Exercise - Shift every coordinate in the answers by adding 50 to each number. Then write out again all of the lines from the one with "Varietal (22, 59)" up to and including the one with "2019 [2019 Georges", keeping every line's text.

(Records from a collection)
# # # # #

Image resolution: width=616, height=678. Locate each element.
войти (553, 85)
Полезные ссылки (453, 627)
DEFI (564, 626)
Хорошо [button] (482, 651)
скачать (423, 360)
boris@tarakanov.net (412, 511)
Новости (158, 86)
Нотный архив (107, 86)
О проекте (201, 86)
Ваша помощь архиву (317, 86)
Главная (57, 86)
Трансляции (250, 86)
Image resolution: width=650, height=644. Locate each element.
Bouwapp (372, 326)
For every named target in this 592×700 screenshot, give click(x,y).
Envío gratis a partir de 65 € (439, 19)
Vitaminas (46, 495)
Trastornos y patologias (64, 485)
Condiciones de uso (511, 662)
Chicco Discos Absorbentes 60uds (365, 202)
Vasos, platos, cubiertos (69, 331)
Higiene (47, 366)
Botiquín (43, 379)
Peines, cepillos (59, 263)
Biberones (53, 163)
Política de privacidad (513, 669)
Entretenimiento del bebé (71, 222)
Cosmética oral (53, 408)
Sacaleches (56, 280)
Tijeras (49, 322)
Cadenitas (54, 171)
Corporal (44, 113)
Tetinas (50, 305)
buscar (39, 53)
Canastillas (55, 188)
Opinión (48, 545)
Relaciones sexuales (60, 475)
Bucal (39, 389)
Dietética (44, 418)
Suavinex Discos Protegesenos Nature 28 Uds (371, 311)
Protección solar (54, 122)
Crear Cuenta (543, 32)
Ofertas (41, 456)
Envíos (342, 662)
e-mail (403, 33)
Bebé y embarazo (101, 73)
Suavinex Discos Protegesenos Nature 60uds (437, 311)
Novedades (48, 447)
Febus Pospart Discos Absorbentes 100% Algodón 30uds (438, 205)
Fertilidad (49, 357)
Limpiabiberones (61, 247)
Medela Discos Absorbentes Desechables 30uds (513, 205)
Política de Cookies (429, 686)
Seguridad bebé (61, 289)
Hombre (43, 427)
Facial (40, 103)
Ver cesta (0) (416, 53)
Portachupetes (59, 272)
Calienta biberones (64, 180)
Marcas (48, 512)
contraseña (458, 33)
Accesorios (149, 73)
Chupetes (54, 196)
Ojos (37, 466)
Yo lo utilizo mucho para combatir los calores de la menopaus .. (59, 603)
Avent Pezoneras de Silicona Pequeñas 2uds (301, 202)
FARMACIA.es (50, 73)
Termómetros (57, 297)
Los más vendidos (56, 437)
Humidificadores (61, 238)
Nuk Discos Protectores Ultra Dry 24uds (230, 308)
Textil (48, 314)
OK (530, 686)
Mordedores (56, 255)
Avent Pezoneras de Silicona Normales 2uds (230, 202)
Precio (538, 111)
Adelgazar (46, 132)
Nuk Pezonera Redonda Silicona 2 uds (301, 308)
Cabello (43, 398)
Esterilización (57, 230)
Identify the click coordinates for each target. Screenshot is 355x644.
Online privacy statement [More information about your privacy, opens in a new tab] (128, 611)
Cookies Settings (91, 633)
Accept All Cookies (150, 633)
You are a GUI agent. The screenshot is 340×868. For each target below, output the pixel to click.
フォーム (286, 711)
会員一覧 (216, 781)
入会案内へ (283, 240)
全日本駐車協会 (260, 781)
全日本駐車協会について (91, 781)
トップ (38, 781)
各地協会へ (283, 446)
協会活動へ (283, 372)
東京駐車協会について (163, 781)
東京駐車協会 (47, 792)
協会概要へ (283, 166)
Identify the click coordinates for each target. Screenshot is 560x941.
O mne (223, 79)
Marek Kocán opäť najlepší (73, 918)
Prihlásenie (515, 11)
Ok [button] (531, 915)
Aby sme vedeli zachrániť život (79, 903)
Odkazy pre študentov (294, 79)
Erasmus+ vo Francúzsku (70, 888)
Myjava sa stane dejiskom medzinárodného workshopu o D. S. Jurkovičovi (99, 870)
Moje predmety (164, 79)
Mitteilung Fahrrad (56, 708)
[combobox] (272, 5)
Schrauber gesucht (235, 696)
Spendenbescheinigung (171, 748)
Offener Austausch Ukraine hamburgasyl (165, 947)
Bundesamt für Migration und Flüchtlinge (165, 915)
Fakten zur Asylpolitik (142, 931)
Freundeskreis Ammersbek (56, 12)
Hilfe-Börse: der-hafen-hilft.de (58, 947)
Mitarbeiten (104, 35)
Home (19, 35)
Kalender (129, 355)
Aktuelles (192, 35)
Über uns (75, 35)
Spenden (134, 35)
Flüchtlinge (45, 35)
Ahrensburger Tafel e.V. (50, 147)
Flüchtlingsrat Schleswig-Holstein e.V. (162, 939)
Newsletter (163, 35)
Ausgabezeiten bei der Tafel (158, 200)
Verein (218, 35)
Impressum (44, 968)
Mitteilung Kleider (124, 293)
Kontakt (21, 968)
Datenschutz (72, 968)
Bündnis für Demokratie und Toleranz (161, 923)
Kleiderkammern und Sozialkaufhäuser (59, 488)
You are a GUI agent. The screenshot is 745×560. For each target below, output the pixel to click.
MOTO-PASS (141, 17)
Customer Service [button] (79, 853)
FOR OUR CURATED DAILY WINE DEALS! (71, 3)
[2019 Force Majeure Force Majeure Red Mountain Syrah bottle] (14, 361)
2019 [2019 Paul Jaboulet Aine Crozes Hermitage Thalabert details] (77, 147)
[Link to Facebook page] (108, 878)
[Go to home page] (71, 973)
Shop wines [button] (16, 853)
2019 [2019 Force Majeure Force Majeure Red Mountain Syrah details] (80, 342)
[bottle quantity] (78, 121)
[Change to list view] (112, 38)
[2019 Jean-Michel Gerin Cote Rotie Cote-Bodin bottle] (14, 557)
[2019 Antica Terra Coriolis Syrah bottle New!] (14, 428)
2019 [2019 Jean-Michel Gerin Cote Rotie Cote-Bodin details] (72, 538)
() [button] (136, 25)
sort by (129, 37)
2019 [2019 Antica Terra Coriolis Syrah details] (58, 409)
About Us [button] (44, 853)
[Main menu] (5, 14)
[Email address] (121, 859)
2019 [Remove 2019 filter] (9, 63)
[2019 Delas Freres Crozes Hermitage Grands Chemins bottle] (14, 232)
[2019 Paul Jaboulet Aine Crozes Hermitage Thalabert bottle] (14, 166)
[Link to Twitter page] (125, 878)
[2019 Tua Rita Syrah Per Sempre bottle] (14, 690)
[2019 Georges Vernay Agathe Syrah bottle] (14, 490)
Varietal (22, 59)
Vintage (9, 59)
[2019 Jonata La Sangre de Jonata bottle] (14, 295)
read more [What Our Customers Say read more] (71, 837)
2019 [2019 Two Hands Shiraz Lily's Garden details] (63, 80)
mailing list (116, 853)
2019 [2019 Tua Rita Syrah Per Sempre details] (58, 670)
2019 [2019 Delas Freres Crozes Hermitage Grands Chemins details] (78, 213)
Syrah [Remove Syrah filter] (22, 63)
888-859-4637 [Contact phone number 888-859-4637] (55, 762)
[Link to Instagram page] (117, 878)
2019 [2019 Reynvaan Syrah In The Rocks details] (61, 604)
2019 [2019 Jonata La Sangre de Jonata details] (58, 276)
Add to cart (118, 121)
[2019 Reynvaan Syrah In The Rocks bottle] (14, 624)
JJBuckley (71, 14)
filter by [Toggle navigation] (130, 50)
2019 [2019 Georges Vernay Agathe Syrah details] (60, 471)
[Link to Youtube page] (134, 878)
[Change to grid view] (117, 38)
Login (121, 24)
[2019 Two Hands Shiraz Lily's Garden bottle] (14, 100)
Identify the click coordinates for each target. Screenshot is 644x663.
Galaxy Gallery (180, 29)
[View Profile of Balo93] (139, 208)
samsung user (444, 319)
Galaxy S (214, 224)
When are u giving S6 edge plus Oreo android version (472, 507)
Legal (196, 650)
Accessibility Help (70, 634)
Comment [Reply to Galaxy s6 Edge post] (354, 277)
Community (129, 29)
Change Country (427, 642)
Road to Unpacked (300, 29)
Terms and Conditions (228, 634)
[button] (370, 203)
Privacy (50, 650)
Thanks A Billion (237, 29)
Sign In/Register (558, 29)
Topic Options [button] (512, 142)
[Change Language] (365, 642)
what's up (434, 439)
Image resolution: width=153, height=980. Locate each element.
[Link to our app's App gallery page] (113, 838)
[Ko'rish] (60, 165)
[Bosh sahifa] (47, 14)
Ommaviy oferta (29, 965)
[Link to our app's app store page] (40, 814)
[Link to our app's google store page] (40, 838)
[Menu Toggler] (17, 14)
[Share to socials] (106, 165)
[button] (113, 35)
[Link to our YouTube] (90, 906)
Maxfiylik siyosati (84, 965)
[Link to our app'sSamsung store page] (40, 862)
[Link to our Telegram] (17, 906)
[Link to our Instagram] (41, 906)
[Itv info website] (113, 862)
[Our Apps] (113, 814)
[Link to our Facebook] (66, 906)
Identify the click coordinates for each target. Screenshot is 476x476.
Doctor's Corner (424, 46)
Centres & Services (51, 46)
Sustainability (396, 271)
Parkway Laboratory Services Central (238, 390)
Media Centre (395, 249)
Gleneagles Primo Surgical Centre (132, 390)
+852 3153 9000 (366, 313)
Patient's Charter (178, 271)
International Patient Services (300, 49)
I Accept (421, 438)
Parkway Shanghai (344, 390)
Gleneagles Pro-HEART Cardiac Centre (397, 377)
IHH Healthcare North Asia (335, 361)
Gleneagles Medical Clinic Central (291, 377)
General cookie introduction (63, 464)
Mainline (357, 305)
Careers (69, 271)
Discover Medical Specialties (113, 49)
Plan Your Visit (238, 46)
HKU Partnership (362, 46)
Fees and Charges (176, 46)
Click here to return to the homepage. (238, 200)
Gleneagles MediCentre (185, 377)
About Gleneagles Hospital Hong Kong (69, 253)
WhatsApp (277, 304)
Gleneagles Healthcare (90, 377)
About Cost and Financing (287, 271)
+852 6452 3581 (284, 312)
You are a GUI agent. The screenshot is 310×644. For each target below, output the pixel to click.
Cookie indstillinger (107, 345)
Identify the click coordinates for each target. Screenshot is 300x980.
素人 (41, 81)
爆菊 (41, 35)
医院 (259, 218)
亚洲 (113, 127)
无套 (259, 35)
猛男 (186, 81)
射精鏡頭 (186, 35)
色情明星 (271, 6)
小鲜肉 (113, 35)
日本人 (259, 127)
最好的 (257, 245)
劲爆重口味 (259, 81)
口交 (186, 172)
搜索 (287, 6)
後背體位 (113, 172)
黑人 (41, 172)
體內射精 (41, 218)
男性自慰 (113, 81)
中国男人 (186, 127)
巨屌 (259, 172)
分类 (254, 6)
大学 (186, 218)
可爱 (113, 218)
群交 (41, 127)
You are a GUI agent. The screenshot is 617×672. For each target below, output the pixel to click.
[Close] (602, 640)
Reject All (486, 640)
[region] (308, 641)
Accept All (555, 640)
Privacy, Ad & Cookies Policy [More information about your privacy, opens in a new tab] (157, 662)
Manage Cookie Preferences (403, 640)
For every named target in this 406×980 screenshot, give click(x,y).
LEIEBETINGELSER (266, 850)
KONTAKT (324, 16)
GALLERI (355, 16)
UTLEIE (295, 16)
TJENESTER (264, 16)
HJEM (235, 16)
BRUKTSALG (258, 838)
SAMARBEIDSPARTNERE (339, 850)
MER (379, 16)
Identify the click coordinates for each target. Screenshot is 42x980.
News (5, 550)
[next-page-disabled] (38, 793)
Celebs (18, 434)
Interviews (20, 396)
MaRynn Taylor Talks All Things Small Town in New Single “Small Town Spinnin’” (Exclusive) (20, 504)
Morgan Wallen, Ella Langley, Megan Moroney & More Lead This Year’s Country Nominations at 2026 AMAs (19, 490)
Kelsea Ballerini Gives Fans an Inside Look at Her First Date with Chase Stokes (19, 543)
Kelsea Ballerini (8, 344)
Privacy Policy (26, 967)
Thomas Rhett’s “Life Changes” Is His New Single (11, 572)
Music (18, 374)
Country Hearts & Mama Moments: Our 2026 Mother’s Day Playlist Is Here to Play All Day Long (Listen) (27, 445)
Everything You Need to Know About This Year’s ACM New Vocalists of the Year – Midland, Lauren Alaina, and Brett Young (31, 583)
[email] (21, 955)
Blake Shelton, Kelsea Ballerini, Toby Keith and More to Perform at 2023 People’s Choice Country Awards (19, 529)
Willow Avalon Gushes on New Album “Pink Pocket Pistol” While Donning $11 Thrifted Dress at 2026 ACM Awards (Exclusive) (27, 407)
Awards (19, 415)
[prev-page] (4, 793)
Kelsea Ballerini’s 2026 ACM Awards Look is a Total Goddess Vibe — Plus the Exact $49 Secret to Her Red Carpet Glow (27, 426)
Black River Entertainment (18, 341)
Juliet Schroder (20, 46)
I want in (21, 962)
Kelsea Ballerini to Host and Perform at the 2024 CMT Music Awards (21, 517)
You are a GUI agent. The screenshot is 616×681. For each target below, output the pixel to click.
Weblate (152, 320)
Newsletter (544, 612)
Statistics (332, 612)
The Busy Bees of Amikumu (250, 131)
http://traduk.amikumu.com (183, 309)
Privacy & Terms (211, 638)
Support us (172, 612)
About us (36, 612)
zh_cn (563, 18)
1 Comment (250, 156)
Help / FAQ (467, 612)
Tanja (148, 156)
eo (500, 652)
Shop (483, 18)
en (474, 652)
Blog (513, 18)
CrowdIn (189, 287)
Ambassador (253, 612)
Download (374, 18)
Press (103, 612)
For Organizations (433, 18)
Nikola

# # # # #

Worked solution -
Varietal (72, 109)
Vintage (59, 109)
[2019 Jonata La Sangre de Jonata bottle] (64, 345)
read more [What Our Customers Say read more] (121, 887)
2019 [2019 Two Hands Shiraz Lily's Garden details] (113, 130)
mailing list (166, 903)
2019 [2019 Tua Rita Syrah Per Sempre details] (108, 720)
2019 [2019 Delas Freres Crozes Hermitage Grands Chemins details] (128, 263)
Syrah [Remove Syrah filter] (72, 113)
888-859-4637 [Contact phone number 888-859-4637] (105, 812)
[Link to Instagram page] (167, 928)
2019 [2019 Reynvaan Syrah In The Rocks details] (111, 654)
2019 [2019 Jonata La Sangre de Jonata details] (108, 326)
Add to cart (168, 171)
[2019 Reynvaan Syrah In The Rocks bottle] (64, 674)
JJBuckley (121, 64)
filter by [Toggle navigation] (180, 100)
2019 [2019 Georges Vernay Agathe Syrah details] (110, 521)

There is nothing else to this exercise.